Here are some resources to assist parents to file their paperwork, created by SHBE in consultation with Home School Legal Defense Canada (HSLDA):
- Guide to using SHBE templates
- Notice of intent (link to publications Saskatchewan)
- Written Education Plan Template
- Annual Progress Report Template
- Brochures: Is it Legal?, Getting Started, How to File
- Fact Sheet on Home Based Education in Saskatchewan
Prior to the most recent version of the Ministry of Education Home Based Education Policy Manual, there was a summary of the Supreme Court of Canada decision that laid the legal basis for home based education in Canada, authored by the Saskatchewan Provincial Government, included as Appendix F. Along with an archived copies of various documents of the Saskatchewan Provincial Government that are relevant to Home Based Education in Saskatchewan.

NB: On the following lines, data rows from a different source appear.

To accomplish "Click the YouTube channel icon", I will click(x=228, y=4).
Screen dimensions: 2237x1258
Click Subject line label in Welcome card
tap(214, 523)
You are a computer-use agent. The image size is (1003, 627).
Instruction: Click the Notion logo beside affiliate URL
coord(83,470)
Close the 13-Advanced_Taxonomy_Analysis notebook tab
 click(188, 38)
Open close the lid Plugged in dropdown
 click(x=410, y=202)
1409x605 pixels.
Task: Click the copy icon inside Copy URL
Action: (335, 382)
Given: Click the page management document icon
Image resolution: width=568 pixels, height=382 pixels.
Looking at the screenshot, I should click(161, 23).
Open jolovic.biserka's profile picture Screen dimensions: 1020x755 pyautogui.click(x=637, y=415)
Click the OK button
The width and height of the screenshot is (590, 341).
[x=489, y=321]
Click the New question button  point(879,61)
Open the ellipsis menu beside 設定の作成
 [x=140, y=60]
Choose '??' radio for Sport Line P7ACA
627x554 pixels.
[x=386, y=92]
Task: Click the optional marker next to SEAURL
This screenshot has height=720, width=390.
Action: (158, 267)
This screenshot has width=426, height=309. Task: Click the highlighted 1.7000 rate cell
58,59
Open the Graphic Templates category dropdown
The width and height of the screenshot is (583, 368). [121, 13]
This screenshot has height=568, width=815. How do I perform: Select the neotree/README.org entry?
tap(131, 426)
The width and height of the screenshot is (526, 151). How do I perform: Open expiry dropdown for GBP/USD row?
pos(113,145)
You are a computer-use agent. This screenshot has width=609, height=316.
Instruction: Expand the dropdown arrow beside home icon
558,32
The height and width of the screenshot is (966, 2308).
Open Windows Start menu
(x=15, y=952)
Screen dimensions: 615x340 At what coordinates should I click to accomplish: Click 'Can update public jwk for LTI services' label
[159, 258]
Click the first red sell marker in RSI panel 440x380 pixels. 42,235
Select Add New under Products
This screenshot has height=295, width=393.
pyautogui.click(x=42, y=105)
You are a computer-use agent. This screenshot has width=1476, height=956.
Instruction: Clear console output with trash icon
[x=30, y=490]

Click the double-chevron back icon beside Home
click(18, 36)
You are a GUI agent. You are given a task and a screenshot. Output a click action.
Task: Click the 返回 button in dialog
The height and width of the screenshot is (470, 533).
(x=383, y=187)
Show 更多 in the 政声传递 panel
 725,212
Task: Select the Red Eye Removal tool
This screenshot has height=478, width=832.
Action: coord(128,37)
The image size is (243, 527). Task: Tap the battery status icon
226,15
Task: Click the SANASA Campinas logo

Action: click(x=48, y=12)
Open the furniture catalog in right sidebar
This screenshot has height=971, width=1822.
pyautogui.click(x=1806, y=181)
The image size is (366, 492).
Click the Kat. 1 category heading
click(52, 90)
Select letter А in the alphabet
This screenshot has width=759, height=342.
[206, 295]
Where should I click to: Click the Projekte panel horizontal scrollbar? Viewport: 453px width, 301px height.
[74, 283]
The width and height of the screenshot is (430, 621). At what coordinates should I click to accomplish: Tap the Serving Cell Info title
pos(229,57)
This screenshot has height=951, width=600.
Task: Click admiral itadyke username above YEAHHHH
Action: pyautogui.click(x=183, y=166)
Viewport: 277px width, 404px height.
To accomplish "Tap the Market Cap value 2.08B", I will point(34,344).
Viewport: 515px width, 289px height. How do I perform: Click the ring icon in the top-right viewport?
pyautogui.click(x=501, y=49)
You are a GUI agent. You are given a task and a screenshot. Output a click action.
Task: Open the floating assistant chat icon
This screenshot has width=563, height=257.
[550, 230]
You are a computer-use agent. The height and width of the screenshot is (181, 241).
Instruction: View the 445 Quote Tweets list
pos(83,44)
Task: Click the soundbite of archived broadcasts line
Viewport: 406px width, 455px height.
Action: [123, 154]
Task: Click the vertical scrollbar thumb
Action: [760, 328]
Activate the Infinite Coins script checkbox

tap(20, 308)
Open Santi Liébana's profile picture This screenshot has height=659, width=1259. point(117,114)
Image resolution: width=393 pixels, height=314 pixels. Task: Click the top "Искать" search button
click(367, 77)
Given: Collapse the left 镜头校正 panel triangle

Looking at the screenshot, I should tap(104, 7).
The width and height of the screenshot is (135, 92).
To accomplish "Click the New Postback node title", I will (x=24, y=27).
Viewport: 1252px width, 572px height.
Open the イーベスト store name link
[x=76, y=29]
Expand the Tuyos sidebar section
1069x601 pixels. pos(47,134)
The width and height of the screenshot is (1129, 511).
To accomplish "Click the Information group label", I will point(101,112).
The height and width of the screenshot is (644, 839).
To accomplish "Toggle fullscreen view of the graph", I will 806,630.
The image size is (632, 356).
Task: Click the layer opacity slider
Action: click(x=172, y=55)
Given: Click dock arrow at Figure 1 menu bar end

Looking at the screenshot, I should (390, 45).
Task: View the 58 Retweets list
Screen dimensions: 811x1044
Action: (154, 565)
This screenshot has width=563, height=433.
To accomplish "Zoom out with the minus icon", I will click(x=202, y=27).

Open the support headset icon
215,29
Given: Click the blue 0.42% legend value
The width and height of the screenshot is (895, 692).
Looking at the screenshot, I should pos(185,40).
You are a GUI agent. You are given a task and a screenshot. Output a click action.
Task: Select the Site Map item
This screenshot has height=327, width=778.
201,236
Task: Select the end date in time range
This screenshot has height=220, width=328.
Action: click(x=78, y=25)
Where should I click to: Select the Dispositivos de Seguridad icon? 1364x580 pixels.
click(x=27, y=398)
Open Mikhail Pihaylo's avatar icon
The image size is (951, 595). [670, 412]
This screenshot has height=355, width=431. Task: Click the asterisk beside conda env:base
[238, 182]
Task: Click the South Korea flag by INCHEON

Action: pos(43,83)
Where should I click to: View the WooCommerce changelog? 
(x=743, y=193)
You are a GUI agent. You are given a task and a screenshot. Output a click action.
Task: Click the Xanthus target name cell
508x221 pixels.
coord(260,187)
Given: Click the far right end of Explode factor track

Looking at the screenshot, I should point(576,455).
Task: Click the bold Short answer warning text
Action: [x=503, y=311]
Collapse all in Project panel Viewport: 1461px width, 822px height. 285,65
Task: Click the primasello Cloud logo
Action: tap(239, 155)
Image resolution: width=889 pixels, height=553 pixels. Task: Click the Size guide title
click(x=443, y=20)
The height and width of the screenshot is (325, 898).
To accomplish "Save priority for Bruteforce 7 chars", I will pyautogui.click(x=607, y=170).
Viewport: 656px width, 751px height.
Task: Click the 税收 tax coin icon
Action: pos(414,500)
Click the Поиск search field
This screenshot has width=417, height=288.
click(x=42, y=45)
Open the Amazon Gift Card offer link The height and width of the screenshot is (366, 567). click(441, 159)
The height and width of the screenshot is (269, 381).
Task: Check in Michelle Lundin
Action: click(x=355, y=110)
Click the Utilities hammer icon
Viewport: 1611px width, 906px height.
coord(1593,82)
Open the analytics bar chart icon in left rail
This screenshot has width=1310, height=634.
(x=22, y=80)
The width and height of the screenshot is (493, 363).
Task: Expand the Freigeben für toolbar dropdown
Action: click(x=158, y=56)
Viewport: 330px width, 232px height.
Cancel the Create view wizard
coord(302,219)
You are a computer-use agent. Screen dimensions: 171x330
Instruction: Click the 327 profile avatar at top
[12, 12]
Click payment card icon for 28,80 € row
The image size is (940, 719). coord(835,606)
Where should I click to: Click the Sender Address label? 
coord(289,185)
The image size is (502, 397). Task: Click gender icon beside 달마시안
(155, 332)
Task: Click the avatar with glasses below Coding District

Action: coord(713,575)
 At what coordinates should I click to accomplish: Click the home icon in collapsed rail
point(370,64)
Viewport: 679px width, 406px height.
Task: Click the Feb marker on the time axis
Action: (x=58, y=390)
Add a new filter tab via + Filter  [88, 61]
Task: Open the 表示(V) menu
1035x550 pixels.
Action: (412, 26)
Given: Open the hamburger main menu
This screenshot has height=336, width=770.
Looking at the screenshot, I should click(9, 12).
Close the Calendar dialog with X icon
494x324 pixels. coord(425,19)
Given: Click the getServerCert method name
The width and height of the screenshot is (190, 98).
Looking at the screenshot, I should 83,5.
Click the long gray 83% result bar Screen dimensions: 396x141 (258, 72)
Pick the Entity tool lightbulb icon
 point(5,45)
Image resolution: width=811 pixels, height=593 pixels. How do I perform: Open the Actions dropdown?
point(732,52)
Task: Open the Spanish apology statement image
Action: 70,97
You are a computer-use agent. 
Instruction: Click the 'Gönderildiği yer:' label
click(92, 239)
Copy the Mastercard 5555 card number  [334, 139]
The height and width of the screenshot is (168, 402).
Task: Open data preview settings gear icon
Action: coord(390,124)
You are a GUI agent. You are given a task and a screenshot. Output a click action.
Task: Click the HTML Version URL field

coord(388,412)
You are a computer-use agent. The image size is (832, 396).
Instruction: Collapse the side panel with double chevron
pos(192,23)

- Appendix F – Constitutional and Legal Context
- Saskatchewan Home-based Education: Policy and Procedures Manual 2016-17
- The Home-based Education Program Regulations, 2015
- The Education Act, 1995
- Goals of Education for Saskatchewan (1985) (Note: While a Home-Based Education Program must be “not inconsistent with the Goals of Education for Saskatchewan”, these goals are not the same as “Broad Annual Goals”.)
- Previous Policy Manuals: 2012, 2014
- Previous Regulations: 1995, 2012, 2013
While the policy manual has not changed since 2016, many families have found school divisions have been increasingly forceful in requesting more and more detailed “broad annual goals”, as well as collating separate written education plans to require broad annual goals that are “different” from other siblings in the same family (even though “specific to” does not mean “different from”, and even though a different written education plan is submitted for each child – therefore being “specific to” a single child). These new interpretations constitute de facto barriers to home based education and have arisen due to changes in the direction school divisions have received from the Ministry of Education. In recent years the province and school divisions have exceeded what is required to protect their “compelling interest” in the education of children, and are certainly going beyond “the least intrusive means”.